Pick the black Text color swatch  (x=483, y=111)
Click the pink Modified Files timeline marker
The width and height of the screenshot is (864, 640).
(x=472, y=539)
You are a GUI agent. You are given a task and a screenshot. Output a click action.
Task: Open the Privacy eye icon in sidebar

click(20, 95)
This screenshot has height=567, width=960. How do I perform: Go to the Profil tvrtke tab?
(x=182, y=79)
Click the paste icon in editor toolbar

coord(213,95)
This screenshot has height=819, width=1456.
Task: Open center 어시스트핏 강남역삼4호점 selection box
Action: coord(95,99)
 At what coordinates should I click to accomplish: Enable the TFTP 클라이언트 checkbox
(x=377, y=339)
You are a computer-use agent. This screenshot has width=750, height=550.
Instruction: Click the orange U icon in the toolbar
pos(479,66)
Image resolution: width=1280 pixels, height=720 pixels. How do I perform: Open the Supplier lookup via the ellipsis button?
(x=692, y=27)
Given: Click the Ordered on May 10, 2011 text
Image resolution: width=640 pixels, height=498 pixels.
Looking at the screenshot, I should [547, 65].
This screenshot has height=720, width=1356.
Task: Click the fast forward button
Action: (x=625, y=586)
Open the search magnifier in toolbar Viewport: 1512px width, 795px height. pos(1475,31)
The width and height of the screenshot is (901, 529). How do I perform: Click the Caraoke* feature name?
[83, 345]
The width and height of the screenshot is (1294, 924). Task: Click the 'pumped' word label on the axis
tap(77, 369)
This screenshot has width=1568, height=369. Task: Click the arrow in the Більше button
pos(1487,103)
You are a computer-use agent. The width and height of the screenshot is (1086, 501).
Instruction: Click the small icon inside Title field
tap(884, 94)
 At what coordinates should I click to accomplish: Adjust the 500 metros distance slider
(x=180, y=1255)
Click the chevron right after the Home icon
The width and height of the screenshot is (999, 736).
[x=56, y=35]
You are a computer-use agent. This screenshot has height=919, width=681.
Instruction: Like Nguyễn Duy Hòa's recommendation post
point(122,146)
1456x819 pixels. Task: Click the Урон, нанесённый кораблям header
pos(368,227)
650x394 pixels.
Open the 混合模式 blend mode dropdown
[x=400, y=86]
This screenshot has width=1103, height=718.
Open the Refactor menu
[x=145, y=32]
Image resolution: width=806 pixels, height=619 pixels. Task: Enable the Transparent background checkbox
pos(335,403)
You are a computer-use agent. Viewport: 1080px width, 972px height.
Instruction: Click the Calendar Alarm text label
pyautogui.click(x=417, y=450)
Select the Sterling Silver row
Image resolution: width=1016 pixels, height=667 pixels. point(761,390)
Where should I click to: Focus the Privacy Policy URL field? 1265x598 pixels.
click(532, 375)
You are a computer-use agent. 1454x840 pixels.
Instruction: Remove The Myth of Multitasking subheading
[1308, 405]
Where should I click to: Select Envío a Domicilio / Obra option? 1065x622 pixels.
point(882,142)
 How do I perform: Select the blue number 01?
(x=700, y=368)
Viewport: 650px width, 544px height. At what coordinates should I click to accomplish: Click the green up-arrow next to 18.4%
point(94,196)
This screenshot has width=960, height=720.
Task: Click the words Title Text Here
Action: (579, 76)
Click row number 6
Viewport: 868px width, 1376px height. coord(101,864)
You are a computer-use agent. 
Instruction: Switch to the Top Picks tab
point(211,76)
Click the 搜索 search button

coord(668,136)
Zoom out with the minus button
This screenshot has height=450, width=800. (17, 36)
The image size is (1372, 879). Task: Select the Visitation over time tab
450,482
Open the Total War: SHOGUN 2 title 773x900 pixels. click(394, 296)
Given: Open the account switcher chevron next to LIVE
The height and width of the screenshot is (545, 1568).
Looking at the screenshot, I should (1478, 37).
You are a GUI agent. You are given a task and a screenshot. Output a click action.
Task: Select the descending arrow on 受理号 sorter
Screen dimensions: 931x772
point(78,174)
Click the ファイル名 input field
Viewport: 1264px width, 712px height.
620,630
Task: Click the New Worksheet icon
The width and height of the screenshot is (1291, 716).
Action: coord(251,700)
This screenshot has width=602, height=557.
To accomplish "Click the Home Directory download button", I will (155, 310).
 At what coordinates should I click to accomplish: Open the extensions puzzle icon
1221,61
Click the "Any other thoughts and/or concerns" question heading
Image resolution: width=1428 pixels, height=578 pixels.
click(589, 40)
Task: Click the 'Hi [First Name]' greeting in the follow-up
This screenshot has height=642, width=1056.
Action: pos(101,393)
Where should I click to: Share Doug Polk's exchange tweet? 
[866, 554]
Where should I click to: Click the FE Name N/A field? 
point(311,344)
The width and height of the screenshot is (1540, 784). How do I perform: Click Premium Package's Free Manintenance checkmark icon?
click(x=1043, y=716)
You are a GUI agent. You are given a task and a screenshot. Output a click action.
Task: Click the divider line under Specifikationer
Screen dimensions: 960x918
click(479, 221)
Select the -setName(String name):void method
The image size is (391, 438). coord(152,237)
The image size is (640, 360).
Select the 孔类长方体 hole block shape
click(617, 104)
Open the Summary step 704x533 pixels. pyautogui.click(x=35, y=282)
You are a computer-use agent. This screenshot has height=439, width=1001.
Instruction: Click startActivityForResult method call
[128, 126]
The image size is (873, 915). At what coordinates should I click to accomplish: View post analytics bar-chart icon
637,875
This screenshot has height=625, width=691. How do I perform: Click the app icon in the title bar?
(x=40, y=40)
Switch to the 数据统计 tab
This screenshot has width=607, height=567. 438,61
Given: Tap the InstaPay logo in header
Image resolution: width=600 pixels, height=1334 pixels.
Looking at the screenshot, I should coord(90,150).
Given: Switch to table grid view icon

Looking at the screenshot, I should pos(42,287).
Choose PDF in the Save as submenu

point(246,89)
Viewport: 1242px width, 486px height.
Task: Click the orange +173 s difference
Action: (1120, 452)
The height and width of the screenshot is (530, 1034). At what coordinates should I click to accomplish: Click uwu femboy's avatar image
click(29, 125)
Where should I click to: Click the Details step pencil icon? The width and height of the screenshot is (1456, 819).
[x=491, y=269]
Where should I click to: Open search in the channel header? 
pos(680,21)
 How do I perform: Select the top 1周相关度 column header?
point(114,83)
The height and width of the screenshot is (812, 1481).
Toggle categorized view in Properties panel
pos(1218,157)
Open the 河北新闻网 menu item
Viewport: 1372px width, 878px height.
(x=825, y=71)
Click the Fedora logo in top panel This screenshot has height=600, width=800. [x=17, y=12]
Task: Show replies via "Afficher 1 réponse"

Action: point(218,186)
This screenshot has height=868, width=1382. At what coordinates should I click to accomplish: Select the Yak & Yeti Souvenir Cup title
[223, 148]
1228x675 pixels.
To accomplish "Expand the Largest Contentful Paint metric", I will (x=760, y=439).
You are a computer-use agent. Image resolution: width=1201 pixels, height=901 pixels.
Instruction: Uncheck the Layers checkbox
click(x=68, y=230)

Task statement:
Transcribe all of the material exactly. Omit nothing.

Reply to the exercise:
Pick the black Text color swatch  (x=483, y=111)
Click the pink Modified Files timeline marker
The width and height of the screenshot is (864, 640).
(x=472, y=539)
You are a GUI agent. You are given a task and a screenshot. Output a click action.
Task: Open the Privacy eye icon in sidebar

click(20, 95)
This screenshot has height=567, width=960. How do I perform: Go to the Profil tvrtke tab?
(x=182, y=79)
Click the paste icon in editor toolbar

coord(213,95)
This screenshot has height=819, width=1456.
Task: Open center 어시스트핏 강남역삼4호점 selection box
Action: coord(95,99)
 At what coordinates should I click to accomplish: Enable the TFTP 클라이언트 checkbox
(x=377, y=339)
You are a computer-use agent. This screenshot has width=750, height=550.
Instruction: Click the orange U icon in the toolbar
pos(479,66)
Image resolution: width=1280 pixels, height=720 pixels. How do I perform: Open the Supplier lookup via the ellipsis button?
(x=692, y=27)
Given: Click the Ordered on May 10, 2011 text
Image resolution: width=640 pixels, height=498 pixels.
Looking at the screenshot, I should [547, 65].
This screenshot has height=720, width=1356.
Task: Click the fast forward button
Action: (x=625, y=586)
Open the search magnifier in toolbar Viewport: 1512px width, 795px height. pos(1475,31)
The width and height of the screenshot is (901, 529). How do I perform: Click the Caraoke* feature name?
[83, 345]
The width and height of the screenshot is (1294, 924). Task: Click the 'pumped' word label on the axis
tap(77, 369)
This screenshot has width=1568, height=369. Task: Click the arrow in the Більше button
pos(1487,103)
You are a computer-use agent. The width and height of the screenshot is (1086, 501).
Instruction: Click the small icon inside Title field
tap(884, 94)
 At what coordinates should I click to accomplish: Adjust the 500 metros distance slider
(x=180, y=1255)
Click the chevron right after the Home icon
The width and height of the screenshot is (999, 736).
[x=56, y=35]
You are a computer-use agent. This screenshot has height=919, width=681.
Instruction: Like Nguyễn Duy Hòa's recommendation post
point(122,146)
1456x819 pixels. Task: Click the Урон, нанесённый кораблям header
pos(368,227)
650x394 pixels.
Open the 混合模式 blend mode dropdown
[x=400, y=86]
This screenshot has width=1103, height=718.
Open the Refactor menu
[x=145, y=32]
Image resolution: width=806 pixels, height=619 pixels. Task: Enable the Transparent background checkbox
pos(335,403)
You are a computer-use agent. Viewport: 1080px width, 972px height.
Instruction: Click the Calendar Alarm text label
pyautogui.click(x=417, y=450)
Select the Sterling Silver row
Image resolution: width=1016 pixels, height=667 pixels. point(761,390)
Where should I click to: Focus the Privacy Policy URL field? 1265x598 pixels.
click(532, 375)
You are a computer-use agent. 1454x840 pixels.
Instruction: Remove The Myth of Multitasking subheading
[1308, 405]
Where should I click to: Select Envío a Domicilio / Obra option? 1065x622 pixels.
point(882,142)
 How do I perform: Select the blue number 01?
(x=700, y=368)
Viewport: 650px width, 544px height. At what coordinates should I click to accomplish: Click the green up-arrow next to 18.4%
point(94,196)
This screenshot has width=960, height=720.
Task: Click the words Title Text Here
Action: (579, 76)
Click row number 6
Viewport: 868px width, 1376px height. coord(101,864)
You are a computer-use agent. 
Instruction: Switch to the Top Picks tab
point(211,76)
Click the 搜索 search button

coord(668,136)
Zoom out with the minus button
This screenshot has height=450, width=800. (17, 36)
The image size is (1372, 879). Task: Select the Visitation over time tab
450,482
Open the Total War: SHOGUN 2 title 773x900 pixels. click(394, 296)
Given: Open the account switcher chevron next to LIVE
The height and width of the screenshot is (545, 1568).
Looking at the screenshot, I should (1478, 37).
You are a GUI agent. You are given a task and a screenshot. Output a click action.
Task: Select the descending arrow on 受理号 sorter
Screen dimensions: 931x772
point(78,174)
Click the ファイル名 input field
Viewport: 1264px width, 712px height.
620,630
Task: Click the New Worksheet icon
The width and height of the screenshot is (1291, 716).
Action: coord(251,700)
This screenshot has width=602, height=557.
To accomplish "Click the Home Directory download button", I will (155, 310).
 At what coordinates should I click to accomplish: Open the extensions puzzle icon
1221,61
Click the "Any other thoughts and/or concerns" question heading
Image resolution: width=1428 pixels, height=578 pixels.
click(589, 40)
Task: Click the 'Hi [First Name]' greeting in the follow-up
This screenshot has height=642, width=1056.
Action: pos(101,393)
Where should I click to: Share Doug Polk's exchange tweet? 
[866, 554]
Where should I click to: Click the FE Name N/A field? 
point(311,344)
The width and height of the screenshot is (1540, 784). How do I perform: Click Premium Package's Free Manintenance checkmark icon?
click(x=1043, y=716)
You are a GUI agent. You are given a task and a screenshot. Output a click action.
Task: Click the divider line under Specifikationer
Screen dimensions: 960x918
click(479, 221)
Select the -setName(String name):void method
The image size is (391, 438). coord(152,237)
The image size is (640, 360).
Select the 孔类长方体 hole block shape
click(617, 104)
Open the Summary step 704x533 pixels. pyautogui.click(x=35, y=282)
You are a computer-use agent. This screenshot has height=439, width=1001.
Instruction: Click startActivityForResult method call
[128, 126]
The image size is (873, 915). At what coordinates should I click to accomplish: View post analytics bar-chart icon
637,875
This screenshot has height=625, width=691. How do I perform: Click the app icon in the title bar?
(x=40, y=40)
Switch to the 数据统计 tab
This screenshot has width=607, height=567. 438,61
Given: Tap the InstaPay logo in header
Image resolution: width=600 pixels, height=1334 pixels.
Looking at the screenshot, I should coord(90,150).
Given: Switch to table grid view icon

Looking at the screenshot, I should pos(42,287).
Choose PDF in the Save as submenu

point(246,89)
Viewport: 1242px width, 486px height.
Task: Click the orange +173 s difference
Action: (1120, 452)
The height and width of the screenshot is (530, 1034). At what coordinates should I click to accomplish: Click uwu femboy's avatar image
click(29, 125)
Where should I click to: Click the Details step pencil icon? The width and height of the screenshot is (1456, 819).
[x=491, y=269]
Where should I click to: Open search in the channel header? 
pos(680,21)
 How do I perform: Select the top 1周相关度 column header?
point(114,83)
The height and width of the screenshot is (812, 1481).
Toggle categorized view in Properties panel
pos(1218,157)
Open the 河北新闻网 menu item
Viewport: 1372px width, 878px height.
(x=825, y=71)
Click the Fedora logo in top panel This screenshot has height=600, width=800. [x=17, y=12]
Task: Show replies via "Afficher 1 réponse"

Action: point(218,186)
This screenshot has height=868, width=1382. At what coordinates should I click to accomplish: Select the Yak & Yeti Souvenir Cup title
[223, 148]
1228x675 pixels.
To accomplish "Expand the Largest Contentful Paint metric", I will (x=760, y=439).
You are a computer-use agent. Image resolution: width=1201 pixels, height=901 pixels.
Instruction: Uncheck the Layers checkbox
click(x=68, y=230)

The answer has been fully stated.